▸ **Required tasks**:
a – In the passage on the origins of refugee law, which two agreements form the basic framework of international refugee law today?
b – Copy word for word the part of the passage on refugee law's origins that begins at the words "The 1951 Convention" and ends after the words "protection come from?".

___ Extract

The 1951 Convention Relating to the Status of Refugees and the 1967 Protocol Relating to the Status of Refugees form the basic framework of international refugee law today, setting out who qualifies for refugee protection and who does not. But where does this framework for protection come from?
In its most basic form, the regime that deals with refugees and forced migration regulates the treatment of individuals within different state territories and jurisdictions. In the old world, the rights and obligations of individuals towards the state were tied to territoriality and divinity. With the development of the modern nation-state, this evolved and became a question of nationality: the state as an independent political apparatus became dedicated to advancing the general good of its own population. Nationality thus offered entitlement to a form of protection as part of the social contract between citizens and the state. In exchange for this protection, the citizens or nationals have obligations towards the state they must fulfil, such as paying taxes. Contrastingly, the rights of non-nationals are at the state’s complete discretion, since non-nationals are not indebted to the foreign state, only to their own. But what happens when the state of nationality no longer provides the necessary protection for its nationals? That is the lacuna wherein refugee law developed.

______
___ Stored data

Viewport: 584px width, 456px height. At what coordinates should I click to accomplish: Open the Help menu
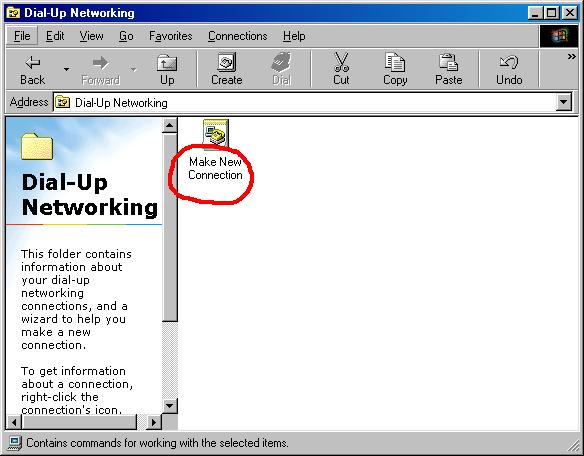click(294, 36)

______

▸ **Complete answers**:
a – The 1951 Convention Relating to the Status of Refugees and the 1967 Protocol Relating to the Status of Refugees.

b –
The 1951 Convention Relating to the Status of Refugees and the 1967 Protocol Relating to the Status of Refugees form the basic framework of international refugee law today, setting out who qualifies for refugee protection and who does not. But where does this framework for protection come from?